Prognostics and health management is an emerging engineering technology that has been applied to a large variety of engineering systems to improve system's reliability. However, existing prognostics approaches have been developed largely based upon specific applications and system models, thus possess limited general applicability. This paper presents a generic data-driven prognostics method, namely an adaptive self-cognizant dynamic system (ASDS) approach, that integrates adaptive system recognition with a general state space-based dynamic system model for remaining useful life (RUL) prediction. The developed approach formulates a statistical learning framework with three core attributes: 1) a state-space-based dynamic system approach for the system performance modeling in general, 2) a data-driven method to learn time-series degradation performance of an engineering system, and 3) a Bayesian technique for self-updating of data-driven models to adapt to the operational or environmental changes. With the developed ASDS approach, the prognostics technique can eliminate the dependence on system specific models and be adaptive to system performance changes due to degradation or variation of system operational conditions, thereby yielding accurate RUL predictions. The developed methodology is applied to two engineering case studies to demonstrate its effectiveness.
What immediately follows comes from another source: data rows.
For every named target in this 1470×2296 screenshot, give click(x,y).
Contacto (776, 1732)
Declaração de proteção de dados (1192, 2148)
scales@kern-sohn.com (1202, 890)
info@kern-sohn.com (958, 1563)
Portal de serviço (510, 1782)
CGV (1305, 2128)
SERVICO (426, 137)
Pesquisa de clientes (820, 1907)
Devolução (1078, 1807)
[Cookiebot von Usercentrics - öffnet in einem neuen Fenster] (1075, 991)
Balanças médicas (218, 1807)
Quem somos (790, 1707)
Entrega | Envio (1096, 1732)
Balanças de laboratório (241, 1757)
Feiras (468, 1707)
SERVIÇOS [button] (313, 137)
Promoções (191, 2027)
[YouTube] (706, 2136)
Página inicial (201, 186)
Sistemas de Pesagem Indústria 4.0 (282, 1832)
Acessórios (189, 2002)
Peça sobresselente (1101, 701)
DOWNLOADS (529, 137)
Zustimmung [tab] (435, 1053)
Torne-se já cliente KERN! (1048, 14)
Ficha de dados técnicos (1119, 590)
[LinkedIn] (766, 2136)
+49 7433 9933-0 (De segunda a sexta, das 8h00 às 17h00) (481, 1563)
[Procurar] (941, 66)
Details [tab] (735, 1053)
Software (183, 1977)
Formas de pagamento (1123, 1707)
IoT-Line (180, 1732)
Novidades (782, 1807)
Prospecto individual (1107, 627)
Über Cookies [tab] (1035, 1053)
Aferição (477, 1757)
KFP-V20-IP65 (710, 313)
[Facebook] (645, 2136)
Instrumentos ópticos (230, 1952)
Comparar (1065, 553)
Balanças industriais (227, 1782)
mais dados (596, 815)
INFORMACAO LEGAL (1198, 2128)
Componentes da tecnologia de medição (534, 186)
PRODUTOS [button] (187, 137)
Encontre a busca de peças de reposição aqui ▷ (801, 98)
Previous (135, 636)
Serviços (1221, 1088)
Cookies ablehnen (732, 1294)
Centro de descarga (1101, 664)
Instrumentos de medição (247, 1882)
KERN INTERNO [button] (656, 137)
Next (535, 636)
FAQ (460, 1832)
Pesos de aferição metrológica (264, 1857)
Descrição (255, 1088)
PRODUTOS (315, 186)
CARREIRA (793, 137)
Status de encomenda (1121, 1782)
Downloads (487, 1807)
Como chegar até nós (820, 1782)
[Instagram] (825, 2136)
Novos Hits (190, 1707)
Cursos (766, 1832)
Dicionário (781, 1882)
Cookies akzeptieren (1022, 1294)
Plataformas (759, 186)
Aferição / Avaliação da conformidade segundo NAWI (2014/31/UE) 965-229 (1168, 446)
机译:预测和健康管理是一种新兴的工程技术,已应用于多种工程系统以提高系统的可靠性。但是,现有的预测方法主要是基于特定的应用程序和系统模型开发的,因此具有有限的通用性。本文提出了一种通用的数据驱动的预测方法,即自适应自我认知动态系统(ASDS)方法,该方法将自适应系统识别与基于状态空间的一般状态动态系统模型集成在一起,以预测剩余使用寿命(RUL)。所开发的方法制定了具有三个核心属性的统计学习框架:1)通常用于系统性能建模的基于状态空间的动态系统方法,2)一种用于学习工程系统的时序退化性能的数据驱动方法,以及3)贝叶斯技术,该技术可自我更新数据驱动模型以适应运营或环境变化。利用已开发的ASDS方法,预后技术可以消除对系统特定模型的依赖性,并且可以适应由于系统运行状况的下降或变化而导致的系统性能变化,从而产生准确的RUL预测。所开发的方法应用于两个工程案例研究,以证明其有效性。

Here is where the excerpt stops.